UK Prime Minister Boris Johnson won a sweeping victory Thursday night.
UK Prime Minister Boris Johnson. (Photo: Arno Mikkor EU2017EE)

Was Boris Johnson’s win on Thursday wholly attributable to Britain’s Brexit fiasco or did antisemitism come into play as well?

U.K. Prime Minister Boris Johnson won a landslide victory over Jeremy Corbyn’s Labour Party on Thursday night with an expected 75-seat majority for his Conservative party, giving him the power to end three years of political stalemate and take Britain out of the European Union.

The Brexit Factor

Some commentators attributed Boris Johnson’s win and Labour’s astounding defeat to Labour’s ambivalent position on Brexit, which would have delayed the process for a second referendum. Johnson’s party flipped many long-held Labour seats that backed Brexit in 2016.

“From here in London, people I’ve talked to so far just shake their heads in disappointment,” Beth Milford, a British citizen who lives in London, told Citizen Truth about the election. “It feels hopeless really and I think everyone is just so sick of Brexit, they want some sort of arrangement already.”

But while discontent with the European Union has pushed many British citizens to support Brexit, critics like journalist Lee Fang are concerned that a Brexit deal could serve as a “corporate Trojan horse.”

“British voters think Brexit will simply restore national sovereignty, limit migration and restore local control,” tweeted Fang. “The hard Brexit trade negotiations w/the US show lobbyists are seeking to use it as a backdoor for more corporate power & less consumer rights.”

Criticism of the Conservatives’ austerity policies pushed Johnson to pledge more money for public services in his five-year term, but leaked documents highlighted by Corbyn last month that show trade negotiations between officials from the Trump administration, industry, and U.K. trade representatives have raised fears that the National Health Institute (NHS) could be privatized by Johnson’s party.

“Mega-corporations see Johnson’s alliance with Trump as a chance to make billions from the illness and sickness of people in this country,” said Corbyn. “And if the Conservatives have their way and this deal goes forward, the changes I’ve revealed will be almost irreversible.”

Corbyn’s Accusations Of Antisemitism Likely Fuel Boris Johnson Win

Another factor that contributed to Labour’s resounding defeat is Corbyn’s personal unpopularity and allegations that he is antisemitic, which critics like journalist Aaron Maté dismiss as “a relentless and unprecedented smear campaign by the UK political/media establishment (cheered on by their allies in the Trump admin & US neoliberals) that Corbyn is an anti-Semite/Russian dupe.”

Maté’s claim is supported by a report last week from former Financial Times journalist Matt Kennard, which found that “officials in the UK military and intelligence establishment have been sources for at least 34 major national media stories that cast Jeremy Corbyn as a danger to British security,” the basis of “440 articles in the UK press since September 2015 specifically mentioning Corbyn as a ‘threat to national security.’”

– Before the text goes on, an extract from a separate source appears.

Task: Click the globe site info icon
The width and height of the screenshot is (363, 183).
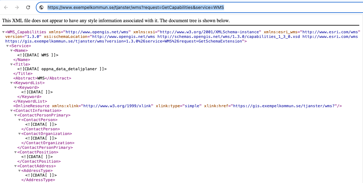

Kennard notes that the evidence suggests that intelligence officials were supplying secret documents to journalists in “what appears to be a campaign,” a violation of the “constitutional principle” of non-involvement in politics that intelligence services and the military are supposed to honor.

The Intercept’s Jon Schwarz argues that the press attention focused on Corbyn’s alleged anti-semitism, which is based on his association with political figures who are anti-semitic, reflects a cynical ploy to smear the leftist leader rather than a genuine concern about bigotry. Schwarz argues that while Corbyn should be more careful about who he associates with, the same “guilty by association” reasoning applied to the Labour leader would make the vast majority of Western leaders anti-semitic, but politicians who are close to countries like Saudi Arabia and the UAE get a free pass:

“Yet it hardly needs to be said that the Saudi government-controlled media has long been a sewer of anti-Semitism. Arab Radio and Television of Saudi Arabia notoriously produced “Horseman Without a Horse,” a multi-part series that treated The Protocols of the Elders of Zion as historical fact. Saudi censors have blocked the website of the Anne Frank House in Amsterdam. For its part, the UAE is (according to Anti-Defamation League polling) one of the 10 most anti-Semitic countries on earth.”

Meanwhile, Boris Johnson won Thursday despite many brazenly racist remarks throughout his career, from calling black people “picaninnies” with “watermelon smiles” to referring to African children who welcomed Johnson’s visit with a song as “little AIDs-ridden choristers.”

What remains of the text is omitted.